So anyone going to push the change ;)? Or do we stay with 250? FWIW: $ git grep CONFIG_HZ_[0-9].*=y config config/arm64/default:CONFIG_HZ_100=y config/armv6hl/default:CONFIG_HZ_100=y config/armv7hl/default:CONFIG_HZ_200=y config/i386/pae:CONFIG_HZ_250=y config/ppc64/default:CONFIG_HZ_100=y config/ppc64le/default:CONFIG_HZ_100=y config/riscv64/default:CONFIG_HZ_100=y config/s390x/default:CONFIG_HZ_100=y config/s390x/zfcpdump:CONFIG_HZ_250=y config/x86_64/default:CONFIG_HZ_250=y So some architectures even have 100.
Submitted [master 06fab9d372f] config: align all architectures on CONFIG_HZ=300 (bsc#1196438) to users/dmueller/master/for-next
FYI at least non-default 300 requires kernel fix for sysctl value: https://lore.kernel.org/lkml/20230719103743.4775-2-chrubis@suse.cz/
So at last, neither ALP nor Leap will adopt 300. So I think we should switch the TW back to 250 to be consistent with all our other distros.
At least we found and fixed bugs in mainline kernel [1] [2]. I don't know the reason why Leap and Alp don't switch, but I wonder if it could mainline kernel could consider switching the default to 300. [1] https://git.kernel.org/pub/scm/linux/kernel/git/torvalds/linux.git/commit/?id=c7fcb99877f9f542c918509b2801065adcaf46fa [2] https://git.kernel.org/pub/scm/linux/kernel/git/torvalds/linux.git/commit/?id=c1fc6484e1fb7cc2481d169bfef129a1b0676abe
(In reply to Jiri Slaby from comment #11) > So at last, neither ALP nor Leap will adopt 300. So I think we should switch > the TW back to 250 to be consistent with all our other distros.
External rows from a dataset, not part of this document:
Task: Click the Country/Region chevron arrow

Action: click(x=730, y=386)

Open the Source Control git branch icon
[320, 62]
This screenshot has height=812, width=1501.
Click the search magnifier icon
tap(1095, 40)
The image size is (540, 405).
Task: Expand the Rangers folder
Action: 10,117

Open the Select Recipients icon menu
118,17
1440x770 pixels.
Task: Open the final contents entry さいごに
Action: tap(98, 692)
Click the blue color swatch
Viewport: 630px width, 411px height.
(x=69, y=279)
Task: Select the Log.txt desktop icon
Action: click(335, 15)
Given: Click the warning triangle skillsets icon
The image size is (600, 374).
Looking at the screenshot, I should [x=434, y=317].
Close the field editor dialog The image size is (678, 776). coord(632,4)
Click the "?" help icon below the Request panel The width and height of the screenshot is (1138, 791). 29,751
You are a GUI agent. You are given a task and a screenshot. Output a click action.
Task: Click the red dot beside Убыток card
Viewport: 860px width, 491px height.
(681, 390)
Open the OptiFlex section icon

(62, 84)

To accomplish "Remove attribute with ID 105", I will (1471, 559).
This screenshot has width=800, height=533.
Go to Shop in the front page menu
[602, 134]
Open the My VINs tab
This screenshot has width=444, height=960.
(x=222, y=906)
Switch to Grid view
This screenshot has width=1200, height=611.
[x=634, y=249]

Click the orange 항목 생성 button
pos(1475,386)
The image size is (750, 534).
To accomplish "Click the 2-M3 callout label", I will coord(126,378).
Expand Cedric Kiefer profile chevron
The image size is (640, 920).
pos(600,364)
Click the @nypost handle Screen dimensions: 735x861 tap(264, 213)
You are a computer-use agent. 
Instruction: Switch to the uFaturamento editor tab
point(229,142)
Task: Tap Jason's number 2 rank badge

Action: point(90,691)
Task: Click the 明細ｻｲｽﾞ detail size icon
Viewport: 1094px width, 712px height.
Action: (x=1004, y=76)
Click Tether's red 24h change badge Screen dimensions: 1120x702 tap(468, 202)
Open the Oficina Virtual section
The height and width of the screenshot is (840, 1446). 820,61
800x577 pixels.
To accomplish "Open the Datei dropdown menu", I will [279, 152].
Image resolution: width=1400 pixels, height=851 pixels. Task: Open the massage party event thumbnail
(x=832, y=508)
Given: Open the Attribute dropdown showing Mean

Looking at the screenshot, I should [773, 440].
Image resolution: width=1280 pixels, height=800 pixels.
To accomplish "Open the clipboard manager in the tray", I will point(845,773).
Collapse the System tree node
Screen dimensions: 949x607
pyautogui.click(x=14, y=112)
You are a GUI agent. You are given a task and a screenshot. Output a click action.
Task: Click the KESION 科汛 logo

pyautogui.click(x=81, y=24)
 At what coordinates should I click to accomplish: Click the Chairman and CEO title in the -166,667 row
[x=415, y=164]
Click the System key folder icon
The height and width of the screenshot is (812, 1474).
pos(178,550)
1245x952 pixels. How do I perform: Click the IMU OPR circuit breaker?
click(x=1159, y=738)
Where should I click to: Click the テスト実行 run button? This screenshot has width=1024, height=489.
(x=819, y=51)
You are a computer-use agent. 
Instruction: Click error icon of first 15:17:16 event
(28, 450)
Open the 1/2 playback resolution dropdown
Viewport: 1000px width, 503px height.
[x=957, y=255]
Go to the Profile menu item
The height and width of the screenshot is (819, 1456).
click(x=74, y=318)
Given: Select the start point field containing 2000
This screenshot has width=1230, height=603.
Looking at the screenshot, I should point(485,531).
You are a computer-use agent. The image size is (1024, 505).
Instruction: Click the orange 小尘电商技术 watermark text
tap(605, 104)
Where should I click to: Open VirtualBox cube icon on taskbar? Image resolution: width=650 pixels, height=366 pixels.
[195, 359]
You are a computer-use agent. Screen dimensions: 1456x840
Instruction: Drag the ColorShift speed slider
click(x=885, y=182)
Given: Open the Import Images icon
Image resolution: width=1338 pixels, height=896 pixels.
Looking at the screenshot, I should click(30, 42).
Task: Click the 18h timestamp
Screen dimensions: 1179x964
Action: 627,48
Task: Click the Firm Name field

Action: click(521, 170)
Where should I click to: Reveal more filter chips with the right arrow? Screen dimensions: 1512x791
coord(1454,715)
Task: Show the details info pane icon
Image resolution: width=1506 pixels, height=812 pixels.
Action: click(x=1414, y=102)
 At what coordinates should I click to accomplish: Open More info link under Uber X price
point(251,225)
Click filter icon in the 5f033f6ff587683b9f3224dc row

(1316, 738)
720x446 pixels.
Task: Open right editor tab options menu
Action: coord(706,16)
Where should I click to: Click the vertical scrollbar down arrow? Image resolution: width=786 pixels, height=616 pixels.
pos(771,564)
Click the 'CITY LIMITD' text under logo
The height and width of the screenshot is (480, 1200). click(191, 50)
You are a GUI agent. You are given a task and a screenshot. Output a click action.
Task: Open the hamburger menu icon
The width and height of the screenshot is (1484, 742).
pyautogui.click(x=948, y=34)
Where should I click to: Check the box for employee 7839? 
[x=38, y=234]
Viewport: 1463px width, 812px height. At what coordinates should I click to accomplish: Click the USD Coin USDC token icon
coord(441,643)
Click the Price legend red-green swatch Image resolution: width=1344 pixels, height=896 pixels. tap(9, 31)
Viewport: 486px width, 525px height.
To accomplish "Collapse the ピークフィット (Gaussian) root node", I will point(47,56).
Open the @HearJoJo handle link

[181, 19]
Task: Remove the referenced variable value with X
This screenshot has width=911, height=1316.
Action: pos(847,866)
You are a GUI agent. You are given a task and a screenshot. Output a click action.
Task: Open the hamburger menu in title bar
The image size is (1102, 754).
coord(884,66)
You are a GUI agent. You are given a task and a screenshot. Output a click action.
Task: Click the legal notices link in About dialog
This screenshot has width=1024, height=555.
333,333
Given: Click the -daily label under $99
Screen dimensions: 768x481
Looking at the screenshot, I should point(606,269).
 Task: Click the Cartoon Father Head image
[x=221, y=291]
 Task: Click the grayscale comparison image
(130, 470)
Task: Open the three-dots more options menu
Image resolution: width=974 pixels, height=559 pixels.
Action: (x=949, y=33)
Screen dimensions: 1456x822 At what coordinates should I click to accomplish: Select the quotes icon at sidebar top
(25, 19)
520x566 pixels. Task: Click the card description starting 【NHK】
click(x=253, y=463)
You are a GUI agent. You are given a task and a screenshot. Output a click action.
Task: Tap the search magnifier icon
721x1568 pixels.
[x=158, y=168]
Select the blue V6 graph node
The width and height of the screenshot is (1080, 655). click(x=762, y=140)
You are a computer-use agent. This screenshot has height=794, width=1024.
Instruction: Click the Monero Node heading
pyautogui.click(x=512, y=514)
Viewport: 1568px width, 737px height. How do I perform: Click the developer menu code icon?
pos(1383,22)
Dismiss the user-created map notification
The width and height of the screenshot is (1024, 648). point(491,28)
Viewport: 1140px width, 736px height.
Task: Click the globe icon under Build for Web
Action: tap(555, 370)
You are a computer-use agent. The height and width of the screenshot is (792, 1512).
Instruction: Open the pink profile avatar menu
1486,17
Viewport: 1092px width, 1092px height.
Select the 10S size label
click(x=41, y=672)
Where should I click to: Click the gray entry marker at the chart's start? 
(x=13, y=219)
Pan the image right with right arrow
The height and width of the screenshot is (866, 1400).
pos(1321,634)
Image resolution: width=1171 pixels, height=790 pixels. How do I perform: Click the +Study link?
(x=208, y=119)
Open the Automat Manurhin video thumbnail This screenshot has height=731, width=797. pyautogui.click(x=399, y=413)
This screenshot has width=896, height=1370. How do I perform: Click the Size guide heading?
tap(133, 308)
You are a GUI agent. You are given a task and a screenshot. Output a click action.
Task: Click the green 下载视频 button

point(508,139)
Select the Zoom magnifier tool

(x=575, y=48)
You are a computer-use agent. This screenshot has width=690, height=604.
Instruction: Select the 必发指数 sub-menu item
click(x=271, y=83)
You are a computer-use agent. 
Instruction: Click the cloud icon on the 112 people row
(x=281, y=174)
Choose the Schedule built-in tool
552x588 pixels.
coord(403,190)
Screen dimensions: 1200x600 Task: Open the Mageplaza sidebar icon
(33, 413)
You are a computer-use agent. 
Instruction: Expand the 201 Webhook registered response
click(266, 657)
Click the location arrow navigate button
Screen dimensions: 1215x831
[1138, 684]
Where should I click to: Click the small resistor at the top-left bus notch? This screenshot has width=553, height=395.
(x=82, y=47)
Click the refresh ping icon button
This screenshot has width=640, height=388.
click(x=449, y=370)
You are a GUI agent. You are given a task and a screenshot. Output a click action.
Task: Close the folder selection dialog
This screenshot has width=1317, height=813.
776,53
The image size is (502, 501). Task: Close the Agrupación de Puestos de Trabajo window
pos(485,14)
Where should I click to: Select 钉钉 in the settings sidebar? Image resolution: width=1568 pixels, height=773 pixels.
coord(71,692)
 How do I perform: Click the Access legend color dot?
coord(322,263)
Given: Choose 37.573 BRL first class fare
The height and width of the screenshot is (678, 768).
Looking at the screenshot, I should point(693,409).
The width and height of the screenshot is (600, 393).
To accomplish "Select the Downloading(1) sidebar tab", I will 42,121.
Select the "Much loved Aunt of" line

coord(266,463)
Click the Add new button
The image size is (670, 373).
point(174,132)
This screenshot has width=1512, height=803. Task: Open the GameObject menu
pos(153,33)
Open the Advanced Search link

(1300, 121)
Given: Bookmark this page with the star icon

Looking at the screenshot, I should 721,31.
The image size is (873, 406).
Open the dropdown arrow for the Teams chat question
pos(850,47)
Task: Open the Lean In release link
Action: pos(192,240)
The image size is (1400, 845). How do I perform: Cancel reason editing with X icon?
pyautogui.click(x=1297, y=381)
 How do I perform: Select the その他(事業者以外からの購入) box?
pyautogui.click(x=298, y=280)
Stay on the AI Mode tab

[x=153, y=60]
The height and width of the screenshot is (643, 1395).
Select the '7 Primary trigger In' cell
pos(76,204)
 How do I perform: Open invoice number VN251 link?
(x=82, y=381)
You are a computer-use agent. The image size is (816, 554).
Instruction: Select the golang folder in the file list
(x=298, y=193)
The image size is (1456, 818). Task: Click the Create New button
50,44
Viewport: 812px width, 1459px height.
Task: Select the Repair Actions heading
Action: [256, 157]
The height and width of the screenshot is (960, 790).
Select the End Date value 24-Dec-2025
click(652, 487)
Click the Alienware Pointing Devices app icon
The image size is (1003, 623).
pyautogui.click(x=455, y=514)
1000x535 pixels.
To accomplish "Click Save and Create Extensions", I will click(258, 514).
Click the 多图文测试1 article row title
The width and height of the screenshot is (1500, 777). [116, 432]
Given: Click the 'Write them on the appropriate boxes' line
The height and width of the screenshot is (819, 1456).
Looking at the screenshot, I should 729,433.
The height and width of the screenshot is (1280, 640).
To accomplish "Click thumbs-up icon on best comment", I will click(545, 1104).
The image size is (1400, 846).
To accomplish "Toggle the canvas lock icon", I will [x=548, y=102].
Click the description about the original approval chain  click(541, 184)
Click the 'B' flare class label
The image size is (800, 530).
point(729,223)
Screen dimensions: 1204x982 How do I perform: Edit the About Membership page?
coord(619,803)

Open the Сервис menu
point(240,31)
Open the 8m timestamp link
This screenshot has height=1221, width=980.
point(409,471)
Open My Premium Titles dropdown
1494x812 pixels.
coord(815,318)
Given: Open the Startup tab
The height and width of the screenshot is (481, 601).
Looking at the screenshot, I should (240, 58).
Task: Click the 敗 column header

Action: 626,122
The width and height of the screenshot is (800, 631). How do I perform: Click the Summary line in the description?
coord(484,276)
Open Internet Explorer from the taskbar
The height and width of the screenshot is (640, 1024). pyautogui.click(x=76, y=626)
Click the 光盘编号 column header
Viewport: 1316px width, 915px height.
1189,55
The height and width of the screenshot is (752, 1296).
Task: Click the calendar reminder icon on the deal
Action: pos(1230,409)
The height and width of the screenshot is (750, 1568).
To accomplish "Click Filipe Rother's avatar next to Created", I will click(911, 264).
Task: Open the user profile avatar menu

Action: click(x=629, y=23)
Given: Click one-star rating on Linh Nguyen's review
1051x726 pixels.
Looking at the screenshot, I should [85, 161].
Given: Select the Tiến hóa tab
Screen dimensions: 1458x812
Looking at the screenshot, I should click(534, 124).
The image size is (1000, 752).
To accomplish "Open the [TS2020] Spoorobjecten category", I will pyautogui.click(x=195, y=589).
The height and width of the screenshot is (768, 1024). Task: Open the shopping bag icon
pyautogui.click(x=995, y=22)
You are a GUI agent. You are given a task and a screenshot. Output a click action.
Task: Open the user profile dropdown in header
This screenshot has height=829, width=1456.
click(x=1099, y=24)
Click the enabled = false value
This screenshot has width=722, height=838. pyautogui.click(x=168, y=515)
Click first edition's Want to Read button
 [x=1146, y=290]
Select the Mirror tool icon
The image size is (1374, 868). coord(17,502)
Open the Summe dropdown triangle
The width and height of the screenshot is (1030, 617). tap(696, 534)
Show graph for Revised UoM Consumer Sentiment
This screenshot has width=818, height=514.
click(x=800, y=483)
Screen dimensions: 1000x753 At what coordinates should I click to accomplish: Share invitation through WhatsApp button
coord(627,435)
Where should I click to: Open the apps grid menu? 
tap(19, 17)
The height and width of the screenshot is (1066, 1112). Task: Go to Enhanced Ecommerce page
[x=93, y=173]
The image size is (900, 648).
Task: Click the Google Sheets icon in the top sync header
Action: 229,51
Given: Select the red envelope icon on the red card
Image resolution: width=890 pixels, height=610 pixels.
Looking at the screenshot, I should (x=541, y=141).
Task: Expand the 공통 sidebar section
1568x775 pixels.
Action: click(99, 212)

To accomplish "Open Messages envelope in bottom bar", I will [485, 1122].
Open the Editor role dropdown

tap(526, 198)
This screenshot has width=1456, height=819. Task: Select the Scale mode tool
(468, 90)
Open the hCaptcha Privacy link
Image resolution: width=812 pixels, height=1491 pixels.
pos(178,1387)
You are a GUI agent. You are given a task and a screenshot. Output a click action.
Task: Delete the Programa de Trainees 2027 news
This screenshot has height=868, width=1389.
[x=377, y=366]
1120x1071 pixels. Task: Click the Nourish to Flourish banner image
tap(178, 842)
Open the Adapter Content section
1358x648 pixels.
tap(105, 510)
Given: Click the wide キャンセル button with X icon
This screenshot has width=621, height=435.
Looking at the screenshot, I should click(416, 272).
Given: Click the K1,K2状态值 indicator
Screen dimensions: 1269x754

I think it is expected to not have a change in SLE 15 or Leap. I am surprised on ALP, what were the reasons for that compared to the reason to not have a HZ that is compatible with the 100 HZ userland expectation (100, 300 or 1000)?
(In reply to Jiri Slaby from comment #11) > So at last, neither ALP nor Leap will adopt 300. So I think we should switch > the TW back to 250 to be consistent with all our other distros. So for SLE the consensus is to keep CONFIG_HZ=250. Cyril recommended to keep CONFIG_HZ=250 citing the bug fixed by commit c7fcb99877f9 and Mel recommended to keep SLE and ALP aligned which implies CONFIG_HZ=250 for ALP as well. So I agree we should revert the change. Objections?
(In reply to Yousaf Kaukab from comment #17) > Objections? Just setting a timeout: If not, let me revert TW to 250 after 8th Dec (next Fri).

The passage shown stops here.